What you have to do :: Pull each line holding "sidebar" out of the entries below.

Dataset content ::
=== Section Start ===

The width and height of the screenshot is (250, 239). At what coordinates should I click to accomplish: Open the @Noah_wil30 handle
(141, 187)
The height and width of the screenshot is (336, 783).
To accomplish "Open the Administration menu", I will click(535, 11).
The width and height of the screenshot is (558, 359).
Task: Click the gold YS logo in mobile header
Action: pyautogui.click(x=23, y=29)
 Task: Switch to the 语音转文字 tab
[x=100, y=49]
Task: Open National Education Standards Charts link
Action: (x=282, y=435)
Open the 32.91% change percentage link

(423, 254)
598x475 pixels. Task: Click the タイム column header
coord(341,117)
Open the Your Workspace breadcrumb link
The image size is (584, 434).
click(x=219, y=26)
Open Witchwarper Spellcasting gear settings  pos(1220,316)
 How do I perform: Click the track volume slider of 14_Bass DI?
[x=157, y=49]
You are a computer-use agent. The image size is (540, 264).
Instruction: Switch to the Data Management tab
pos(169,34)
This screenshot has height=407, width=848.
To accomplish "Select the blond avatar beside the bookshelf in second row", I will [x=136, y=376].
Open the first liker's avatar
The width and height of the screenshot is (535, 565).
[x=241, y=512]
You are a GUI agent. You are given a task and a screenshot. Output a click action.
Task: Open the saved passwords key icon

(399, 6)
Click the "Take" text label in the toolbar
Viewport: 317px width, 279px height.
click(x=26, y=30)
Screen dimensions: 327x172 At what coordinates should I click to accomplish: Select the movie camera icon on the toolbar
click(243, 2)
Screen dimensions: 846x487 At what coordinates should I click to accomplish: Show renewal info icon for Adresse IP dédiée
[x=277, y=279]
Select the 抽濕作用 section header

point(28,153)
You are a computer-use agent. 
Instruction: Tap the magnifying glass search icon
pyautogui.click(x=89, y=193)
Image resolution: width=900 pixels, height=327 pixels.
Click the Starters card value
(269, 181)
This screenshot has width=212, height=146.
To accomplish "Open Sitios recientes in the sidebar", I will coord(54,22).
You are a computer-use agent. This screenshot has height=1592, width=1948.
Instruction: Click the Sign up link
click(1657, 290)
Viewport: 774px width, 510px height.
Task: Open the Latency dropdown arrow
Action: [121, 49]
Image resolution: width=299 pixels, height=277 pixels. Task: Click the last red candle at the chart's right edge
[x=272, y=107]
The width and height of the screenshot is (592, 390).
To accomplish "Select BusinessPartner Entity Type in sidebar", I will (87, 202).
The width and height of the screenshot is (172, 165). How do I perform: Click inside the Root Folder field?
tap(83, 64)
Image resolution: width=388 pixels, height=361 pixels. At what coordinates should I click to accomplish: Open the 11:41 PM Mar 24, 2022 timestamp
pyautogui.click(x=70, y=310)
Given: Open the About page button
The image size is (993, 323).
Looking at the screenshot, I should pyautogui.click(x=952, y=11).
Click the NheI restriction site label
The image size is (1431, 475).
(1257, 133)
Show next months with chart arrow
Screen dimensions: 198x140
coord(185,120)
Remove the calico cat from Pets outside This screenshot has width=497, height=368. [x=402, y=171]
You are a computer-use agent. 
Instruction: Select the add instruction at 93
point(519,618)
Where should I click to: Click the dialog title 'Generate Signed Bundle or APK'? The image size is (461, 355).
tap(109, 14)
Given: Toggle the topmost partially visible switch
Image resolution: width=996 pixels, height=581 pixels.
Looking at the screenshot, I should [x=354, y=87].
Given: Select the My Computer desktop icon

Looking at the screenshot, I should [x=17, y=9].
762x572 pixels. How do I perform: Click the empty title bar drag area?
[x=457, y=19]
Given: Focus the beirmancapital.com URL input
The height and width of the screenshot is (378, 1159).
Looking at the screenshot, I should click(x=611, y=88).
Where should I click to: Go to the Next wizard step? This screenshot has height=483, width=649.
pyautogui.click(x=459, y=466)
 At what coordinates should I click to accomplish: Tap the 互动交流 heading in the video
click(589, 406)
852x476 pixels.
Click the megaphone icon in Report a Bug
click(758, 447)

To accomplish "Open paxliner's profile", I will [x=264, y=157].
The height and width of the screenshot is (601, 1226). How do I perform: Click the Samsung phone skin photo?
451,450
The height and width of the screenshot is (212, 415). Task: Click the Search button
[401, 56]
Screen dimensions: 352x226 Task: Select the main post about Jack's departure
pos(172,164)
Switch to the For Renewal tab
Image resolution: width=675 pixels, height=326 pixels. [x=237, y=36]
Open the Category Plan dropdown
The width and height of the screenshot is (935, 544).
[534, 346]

=== Section End ===

Result ::
To accomplish "Open Sitios recientes in the sidebar", I will coord(54,22).
To accomplish "Select BusinessPartner Entity Type in sidebar", I will (87, 202).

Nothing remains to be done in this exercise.